The Wisconsin Legislature is scheduled to vote Wednesday on a measure that would keep 72,000 residents from being taken off the state’s health-coverage plan for its low-income residents, but state Democrats say the delay would also postpone coverage for even more of the state’s poor.
Starting Jan. 1, Wisconsinites earning more than 100 percent of the federal poverty line would be shifted off BadgerCare and into the Obamacare exchange to purchase insurance. Because of the tumultuous rollout of HealthCare.gov, Republican Gov. Scott Walker formulated a plan to delay the transition from BadgerCare until April 1.
BadgerCare offers insurance to Wisconsinites whose employers do not provide it and whose income is too high to qualify for Medicaid. The program covers people earning up to 200 percent of the federal poverty line, but it will be rolled back to 100 percent of the federal poverty line, the least amount Americans can earn to qualify for premium tax credits on the exchange.
The timing of the rollback is what’s now under consideration.
A delay would save taxpayers $23 million, the state’s nonpartisan budget office estimates. And with October enrollment marking a meager 877 Wisconsinites, the governor’s assertion that residents need more time to navigate HealthCare.gov could prevent a coverage gap for thousands of low-income shoppers.
Democrats aren’t on board with the delay, however, because it would also delay adding an estimated 83,000 residents living below the federal poverty line who would become newly eligible for the program.

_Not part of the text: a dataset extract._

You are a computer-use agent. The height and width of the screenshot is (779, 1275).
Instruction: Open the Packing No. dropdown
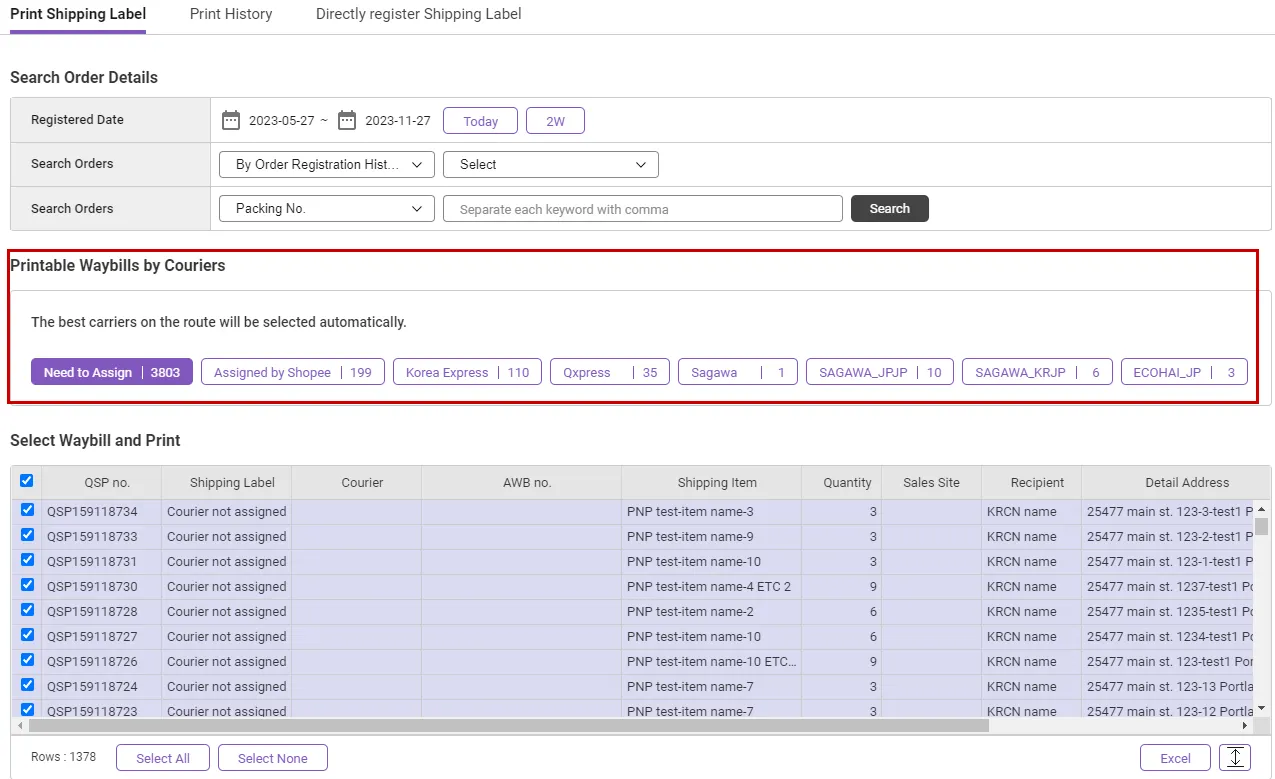(326, 209)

“You intend to pay for the cost of extending Medicaid/BadgerCare to these low-income Wisconsin citizens by delaying coverage to even poorer Wisconsin citizens by the same three months,” wrote Democratic state Sen. Tim Cullen in a letter to Walker. “Put simply, you propose to pay to cover the second-lowest income group by delaying coverage to the very poorest Wisconsin citizens who have no coverage today.”
Walker rejected federal money for Medicaid expansion, one of 25 Republican U.S. governors to do so. He has said he does not believe the federal government will follow through on its promise to cover the costs of expansion.
He defends the delay of the BadgerCare overhaul with a similar logic.
“People who are taking the Medicaid expansion are depending on the federal government living up to their commitment, a federal government that can’t even get a website up and going,” Walker said last month.
Since Walker’s comments and the unveiling of his proposal, the Health and Human Services Department has made hundreds of fixes to HealthCare.gov. On Sunday, it announced that it met its goal to make the online federal exchange a smooth experience for “the vast majority of users.”
Anecdotes reported in the media suggest that some Americans are still hitting obstacles when navigating HealthCare.gov. But numbers released by HHS say the site has been up and running more consistently, with low error rates and short wait times, especially when compared with the Oct. 1 launch.
Consumers have until Dec. 23 to sign up for exchange coverage that begins Jan. 1. If the Republican-controlled Legislature approves the delay, however, current BadgerCare recipients would be covered by the program through March, giving them more time to shop for insurance, but forcing other low-income Wisconsinites to wait longer for coverage.